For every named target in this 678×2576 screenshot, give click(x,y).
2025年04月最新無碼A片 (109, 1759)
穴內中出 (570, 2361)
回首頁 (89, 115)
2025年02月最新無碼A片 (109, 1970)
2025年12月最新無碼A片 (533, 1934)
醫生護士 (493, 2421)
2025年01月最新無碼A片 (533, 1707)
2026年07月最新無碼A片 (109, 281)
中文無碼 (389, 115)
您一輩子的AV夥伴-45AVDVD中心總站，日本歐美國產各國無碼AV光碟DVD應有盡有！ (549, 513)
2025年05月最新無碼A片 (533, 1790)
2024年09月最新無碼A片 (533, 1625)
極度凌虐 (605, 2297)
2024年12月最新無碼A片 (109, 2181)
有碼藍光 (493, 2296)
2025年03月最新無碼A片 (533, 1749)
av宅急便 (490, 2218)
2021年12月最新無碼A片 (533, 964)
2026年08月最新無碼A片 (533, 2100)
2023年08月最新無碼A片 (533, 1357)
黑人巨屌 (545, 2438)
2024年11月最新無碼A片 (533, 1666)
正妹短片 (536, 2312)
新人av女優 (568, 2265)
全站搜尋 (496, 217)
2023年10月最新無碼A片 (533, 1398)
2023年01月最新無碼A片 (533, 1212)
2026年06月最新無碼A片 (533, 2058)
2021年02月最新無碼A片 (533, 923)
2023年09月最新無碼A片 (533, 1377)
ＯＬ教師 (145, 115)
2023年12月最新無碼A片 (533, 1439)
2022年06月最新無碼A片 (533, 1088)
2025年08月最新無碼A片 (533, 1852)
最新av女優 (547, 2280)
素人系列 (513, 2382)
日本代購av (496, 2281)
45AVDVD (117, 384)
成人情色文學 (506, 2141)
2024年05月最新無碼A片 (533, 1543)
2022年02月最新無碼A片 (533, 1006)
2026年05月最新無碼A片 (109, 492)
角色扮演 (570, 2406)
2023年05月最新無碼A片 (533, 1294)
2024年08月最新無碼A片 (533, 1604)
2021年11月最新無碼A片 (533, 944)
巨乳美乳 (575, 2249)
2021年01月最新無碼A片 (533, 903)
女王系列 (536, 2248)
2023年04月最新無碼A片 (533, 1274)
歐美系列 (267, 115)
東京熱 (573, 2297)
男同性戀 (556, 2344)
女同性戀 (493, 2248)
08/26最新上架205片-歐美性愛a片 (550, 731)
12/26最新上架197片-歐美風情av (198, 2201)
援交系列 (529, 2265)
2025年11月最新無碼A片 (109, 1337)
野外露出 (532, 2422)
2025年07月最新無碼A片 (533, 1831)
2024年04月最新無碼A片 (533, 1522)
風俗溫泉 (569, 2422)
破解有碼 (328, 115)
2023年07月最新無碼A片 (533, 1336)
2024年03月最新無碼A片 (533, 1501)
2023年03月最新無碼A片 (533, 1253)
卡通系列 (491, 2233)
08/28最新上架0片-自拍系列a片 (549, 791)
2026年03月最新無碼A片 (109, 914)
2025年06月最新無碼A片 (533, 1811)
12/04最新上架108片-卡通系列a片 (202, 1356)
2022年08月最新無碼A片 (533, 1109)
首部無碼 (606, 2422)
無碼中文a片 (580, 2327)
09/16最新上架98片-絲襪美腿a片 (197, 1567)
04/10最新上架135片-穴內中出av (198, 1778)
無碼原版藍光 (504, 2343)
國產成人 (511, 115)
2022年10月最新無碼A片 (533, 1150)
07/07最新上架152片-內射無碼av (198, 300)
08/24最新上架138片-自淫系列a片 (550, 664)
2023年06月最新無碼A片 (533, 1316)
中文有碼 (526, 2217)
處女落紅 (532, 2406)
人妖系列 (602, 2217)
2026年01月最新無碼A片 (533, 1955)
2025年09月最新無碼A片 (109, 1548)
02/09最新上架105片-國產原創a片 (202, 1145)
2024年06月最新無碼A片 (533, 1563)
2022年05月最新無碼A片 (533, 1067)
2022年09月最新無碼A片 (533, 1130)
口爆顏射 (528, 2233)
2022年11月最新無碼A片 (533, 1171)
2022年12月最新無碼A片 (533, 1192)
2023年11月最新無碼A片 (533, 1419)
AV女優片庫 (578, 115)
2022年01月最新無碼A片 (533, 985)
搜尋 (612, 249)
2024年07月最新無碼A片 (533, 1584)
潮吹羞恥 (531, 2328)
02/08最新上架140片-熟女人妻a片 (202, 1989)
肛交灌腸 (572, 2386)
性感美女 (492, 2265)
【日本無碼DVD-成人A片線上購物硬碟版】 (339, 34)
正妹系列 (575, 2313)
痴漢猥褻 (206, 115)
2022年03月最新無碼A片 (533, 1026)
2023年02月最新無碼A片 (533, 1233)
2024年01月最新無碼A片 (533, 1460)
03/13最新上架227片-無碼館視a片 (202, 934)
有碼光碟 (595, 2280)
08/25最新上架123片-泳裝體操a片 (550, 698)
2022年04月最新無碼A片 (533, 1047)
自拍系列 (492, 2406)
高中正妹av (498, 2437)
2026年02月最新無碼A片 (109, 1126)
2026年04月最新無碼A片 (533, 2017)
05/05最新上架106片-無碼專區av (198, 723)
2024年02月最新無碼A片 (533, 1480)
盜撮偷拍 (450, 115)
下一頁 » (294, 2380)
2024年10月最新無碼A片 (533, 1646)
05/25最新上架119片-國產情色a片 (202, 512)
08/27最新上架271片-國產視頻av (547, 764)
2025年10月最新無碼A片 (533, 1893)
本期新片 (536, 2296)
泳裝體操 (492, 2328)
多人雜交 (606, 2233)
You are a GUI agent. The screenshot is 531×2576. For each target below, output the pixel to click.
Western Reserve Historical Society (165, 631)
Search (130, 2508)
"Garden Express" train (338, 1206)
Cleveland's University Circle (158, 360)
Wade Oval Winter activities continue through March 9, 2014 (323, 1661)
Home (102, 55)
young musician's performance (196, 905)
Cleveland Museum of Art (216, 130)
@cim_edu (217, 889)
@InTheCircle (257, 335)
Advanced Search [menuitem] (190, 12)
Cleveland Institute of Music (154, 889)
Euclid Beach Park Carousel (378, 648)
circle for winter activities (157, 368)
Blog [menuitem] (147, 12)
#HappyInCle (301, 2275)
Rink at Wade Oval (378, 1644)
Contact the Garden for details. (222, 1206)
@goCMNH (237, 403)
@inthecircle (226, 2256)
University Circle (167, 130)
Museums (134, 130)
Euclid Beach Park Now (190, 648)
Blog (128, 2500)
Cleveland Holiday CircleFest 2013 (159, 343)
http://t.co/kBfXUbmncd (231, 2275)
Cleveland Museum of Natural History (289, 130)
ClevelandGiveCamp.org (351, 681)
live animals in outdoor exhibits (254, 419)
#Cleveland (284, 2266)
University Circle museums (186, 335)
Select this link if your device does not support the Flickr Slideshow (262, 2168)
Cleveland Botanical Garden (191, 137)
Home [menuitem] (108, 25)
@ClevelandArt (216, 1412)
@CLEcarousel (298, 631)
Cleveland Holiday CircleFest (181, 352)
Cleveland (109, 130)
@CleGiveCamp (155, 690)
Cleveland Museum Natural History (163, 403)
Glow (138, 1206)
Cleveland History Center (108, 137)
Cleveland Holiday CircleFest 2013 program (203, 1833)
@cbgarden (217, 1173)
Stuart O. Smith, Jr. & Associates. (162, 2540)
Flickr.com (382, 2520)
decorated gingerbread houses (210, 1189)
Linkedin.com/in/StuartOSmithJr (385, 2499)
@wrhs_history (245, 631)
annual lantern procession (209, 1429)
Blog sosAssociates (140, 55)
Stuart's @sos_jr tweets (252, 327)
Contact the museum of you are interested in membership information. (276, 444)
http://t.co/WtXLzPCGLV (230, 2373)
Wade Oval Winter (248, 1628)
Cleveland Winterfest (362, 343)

......

:: TASK TO COMPLETE ::
What is needed is a verbatim copy of every line in the records above from the one containing "2024年09月最新無碼A片 (533, 1625)" down to the one containing "搜尋 (612, 249)", both included, and nothing more.

:: ANSWER TO THIS EXERCISE ::
2024年09月最新無碼A片 (533, 1625)
極度凌虐 (605, 2297)
2024年12月最新無碼A片 (109, 2181)
有碼藍光 (493, 2296)
2025年03月最新無碼A片 (533, 1749)
av宅急便 (490, 2218)
2021年12月最新無碼A片 (533, 964)
2026年08月最新無碼A片 (533, 2100)
2023年08月最新無碼A片 (533, 1357)
黑人巨屌 (545, 2438)
2024年11月最新無碼A片 (533, 1666)
正妹短片 (536, 2312)
新人av女優 (568, 2265)
全站搜尋 (496, 217)
2023年10月最新無碼A片 (533, 1398)
2023年01月最新無碼A片 (533, 1212)
2026年06月最新無碼A片 (533, 2058)
2021年02月最新無碼A片 (533, 923)
2023年09月最新無碼A片 (533, 1377)
ＯＬ教師 (145, 115)
2023年12月最新無碼A片 (533, 1439)
2022年06月最新無碼A片 (533, 1088)
2025年08月最新無碼A片 (533, 1852)
最新av女優 (547, 2280)
素人系列 (513, 2382)
日本代購av (496, 2281)
45AVDVD (117, 384)
成人情色文學 (506, 2141)
2024年05月最新無碼A片 (533, 1543)
2022年02月最新無碼A片 (533, 1006)
2026年05月最新無碼A片 (109, 492)
角色扮演 (570, 2406)
2023年05月最新無碼A片 (533, 1294)
2024年08月最新無碼A片 (533, 1604)
2021年11月最新無碼A片 (533, 944)
巨乳美乳 (575, 2249)
2021年01月最新無碼A片 (533, 903)
女王系列 (536, 2248)
2023年04月最新無碼A片 (533, 1274)
歐美系列 (267, 115)
東京熱 (573, 2297)
男同性戀 (556, 2344)
女同性戀 (493, 2248)
08/26最新上架205片-歐美性愛a片 (550, 731)
12/26最新上架197片-歐美風情av (198, 2201)
援交系列 (529, 2265)
2025年11月最新無碼A片 (109, 1337)
野外露出 (532, 2422)
2025年07月最新無碼A片 (533, 1831)
2024年04月最新無碼A片 (533, 1522)
風俗溫泉 (569, 2422)
破解有碼 (328, 115)
2023年07月最新無碼A片 (533, 1336)
2024年03月最新無碼A片 (533, 1501)
2023年03月最新無碼A片 (533, 1253)
卡通系列 (491, 2233)
08/28最新上架0片-自拍系列a片 (549, 791)
2026年03月最新無碼A片 (109, 914)
2025年06月最新無碼A片 (533, 1811)
12/04最新上架108片-卡通系列a片 (202, 1356)
2022年08月最新無碼A片 (533, 1109)
首部無碼 (606, 2422)
無碼中文a片 (580, 2327)
09/16最新上架98片-絲襪美腿a片 (197, 1567)
04/10最新上架135片-穴內中出av (198, 1778)
無碼原版藍光 (504, 2343)
國產成人 (511, 115)
2022年10月最新無碼A片 (533, 1150)
07/07最新上架152片-內射無碼av (198, 300)
08/24最新上架138片-自淫系列a片 (550, 664)
2023年06月最新無碼A片 (533, 1316)
中文有碼 (526, 2217)
處女落紅 (532, 2406)
人妖系列 (602, 2217)
2026年01月最新無碼A片 (533, 1955)
2025年09月最新無碼A片 (109, 1548)
02/09最新上架105片-國產原創a片 (202, 1145)
2024年06月最新無碼A片 (533, 1563)
2022年05月最新無碼A片 (533, 1067)
2022年09月最新無碼A片 (533, 1130)
口爆顏射 (528, 2233)
2022年11月最新無碼A片 (533, 1171)
2022年12月最新無碼A片 (533, 1192)
2023年11月最新無碼A片 (533, 1419)
AV女優片庫 (578, 115)
2022年01月最新無碼A片 (533, 985)
搜尋 (612, 249)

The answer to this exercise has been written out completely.